A Review of H.R. Webster’s What Follows – Michigan Quarterly Review
Image of the cover of H.R. Webster's book What Follows over an abstract background.

A Review of H.R. Webster’s What Follows

H.R. Webster’s What Follows is a book of abolitionist love poems. It’s about the long fight of love, elegiac love, about loving the rough, bruised contours of love, about the shedding of systems that are not love. What makes us good, Webster argues, is not our purity or our fear. These poems make room for a radical, unwieldy, contradictory way of being, a life that is often painful. Here also is the relentless desire with which the natural world pulses: flowers, honey, the animal smell of butter, the brutal birth of a calf. In “His Master’s Voice,” the speaker tells a dog, “this is not what the world should look like / but I don’t know how to fix it.” Webster’s book traces the shape of the world, its jagged cruel edges, its peripheral beauty, and also its ugly, misshapen goodness.

“What if fear of punishment is not what makes us good?” Webster asks, picking apart what she’s called elsewhere “the carceral logic” that is applied to sex and love in the name of sex positivity. “Who would I be without punishment?” she asks in “My Mother Says ‘I’m Going to Flush the Toilet Now.’” The punishment she describes is ordinary and constant; it happens while existing in public and in private, and it looks like fear, like being followed, raped, and silenced.  It looks like a man at the gas station telling the speaker that it’s clear by the tattoo on her leg that she wants to be hunted. Webster names this punishment and the simultaneous exhaustion in this naming.

In “Occlusion,” Webster describes the invisible flaws in gemstones that throw shadows: “Look at the stain / in the diamond. It’s not the thing itself, / but what’s left of the light that was swallowed.” Here is the stain and its shadow, the pain and exhaustion of being hunted by violent men likely suffering their own pain. This violence—the stain and its shadow—is at once personal, relational, and carceral.

But what is remarkable about Webster’s speaker is that her body wants to continue to be, despite—despite human frailty, despite state-sanctioned cruelty as a default response to human frailty. A brave body, the speaker’s a “gutsy little zombie,” existing on this precarious  knife’s edge. She believes that “maybe the knife is my love language.”

“I like to make men love me / with my body. But I am always afraid. Afraid / and leaden with power” she writes in “Scaphism.”

“Because the police are murderers,” she writes in “June,” a relentless anthem, one of the most powerful of the book, “My body wants to continue to be.”

She continues, leaden with power: “Because my body wants to continue to be, it carried me through the streets it carried me over the chained gate of the parking lot over the hedge and the day lilies in the park although I crushed them yes I crushed some lilies with my feet because I could not see but could hear the men behind me.”

How do we hold suffering, both ours and others’, and survive, Webster asks? Many do not survive. Death is our inheritance. The second of two titular poems begins with an epigraph from Anne Carson’s Antigonick:

“Ruin arrives / ruin does not leave / it comes tolling over the generations / it comes rolling the black night salt up from the ocean floor and all your thrashed coasts groan.”

This second titular poem is the most delicate, a black metal dirge, concerned with the physicality of grief. As the speaker is “busying my hands with the dirt of your body,” mold and disease are threaded through all that can be touched. Like a secret, like epigenetic memory, the First World War’s dead intrude—images of The Massacre of the Innocents and boys drowning in mud at Passchendaele. Throughout the poem, perfunctory sexts intrude, and with them,  the grasping nature of grief.

But throughout What Follows, Webster is talking about love. She points out the tendrils of intimacy, tenderness, and pleasure, which grow through and around our flawed systems—because of these things, and despite these things.
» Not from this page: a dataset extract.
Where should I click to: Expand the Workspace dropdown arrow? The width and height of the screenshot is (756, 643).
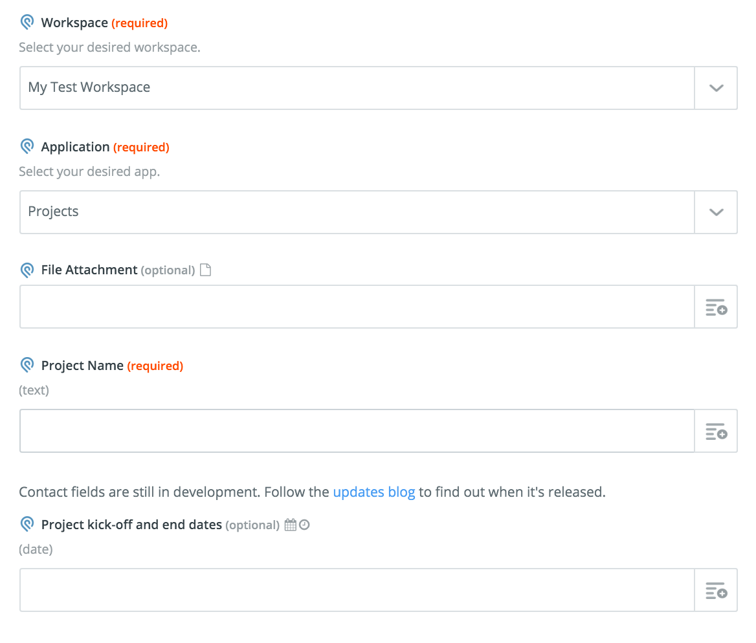pyautogui.click(x=716, y=88)
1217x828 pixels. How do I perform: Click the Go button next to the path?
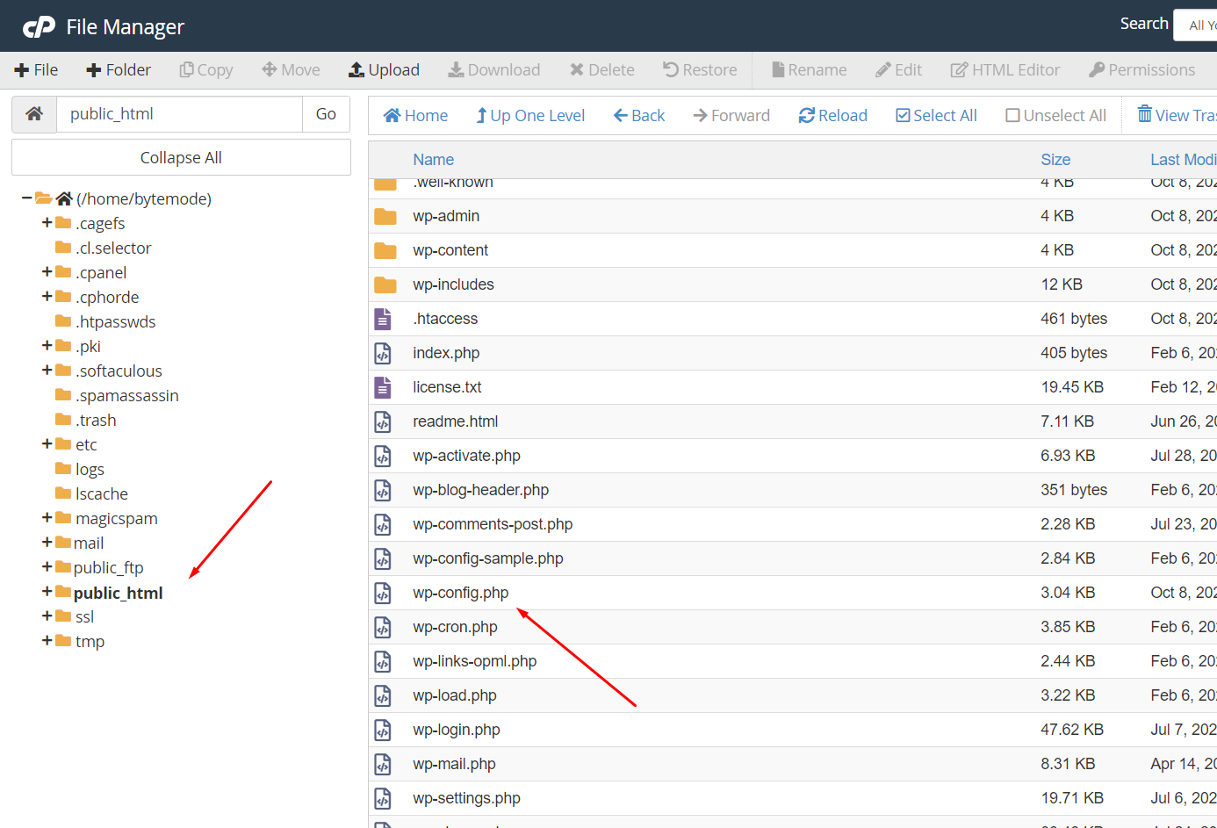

In “June,” after a protest against police violence, the speaker is being bathed in vegetable oil by a lover to remove pepper spray from her face:

“Because we have this in common: apples eaten past the core, chicken bones stacked sucked on the plate, you scoop handfuls of oil from the shower floor and into my heart, my brows, my lashes and eyes. I hold the arches of your feet in my hands. Your chest pressed against my back. Sweet wet machine, the heart, the oil begins to tug.”
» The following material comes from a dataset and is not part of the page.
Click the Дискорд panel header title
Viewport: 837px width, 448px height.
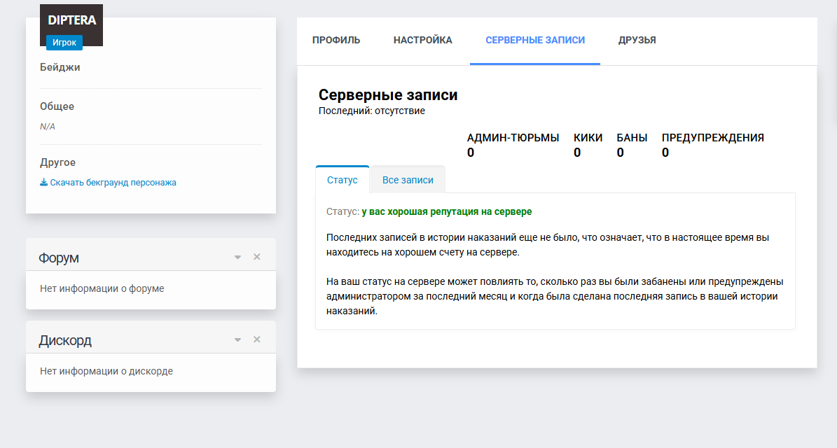[65, 341]
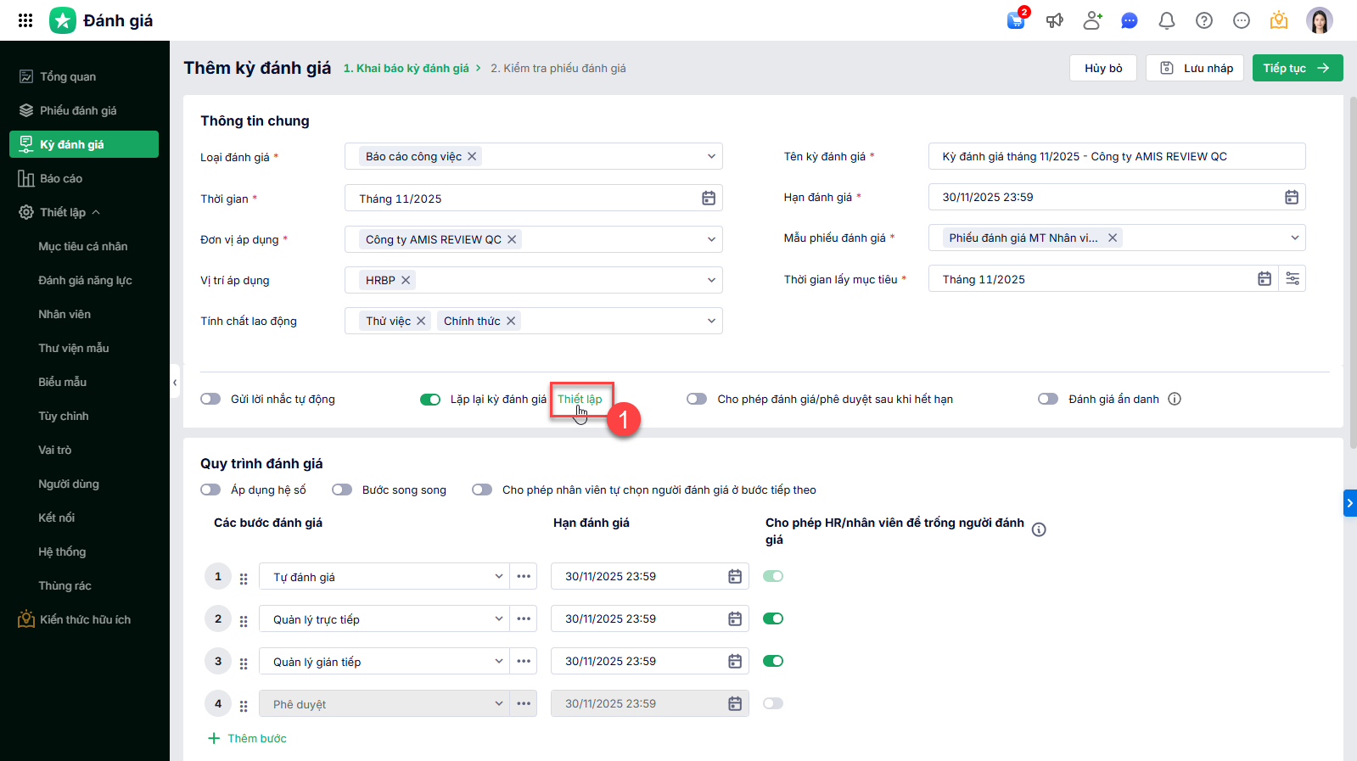Click the info icon next to Đánh giá ẩn danh

1175,400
What Follows is tired and alive, raw and delighting, sick and sexy. “Gutsy little zombie,” indeed. These are poems about an abolitionist love, the emancipatory effects of which ripple out from the intimacy of a shower stall and into the world.

“Because Nina Simone said it could look like no fear,” Webster writes in “June.” Simone was talking about freedom. But, love, too, could look like no fear. What is love without that kind of freedom?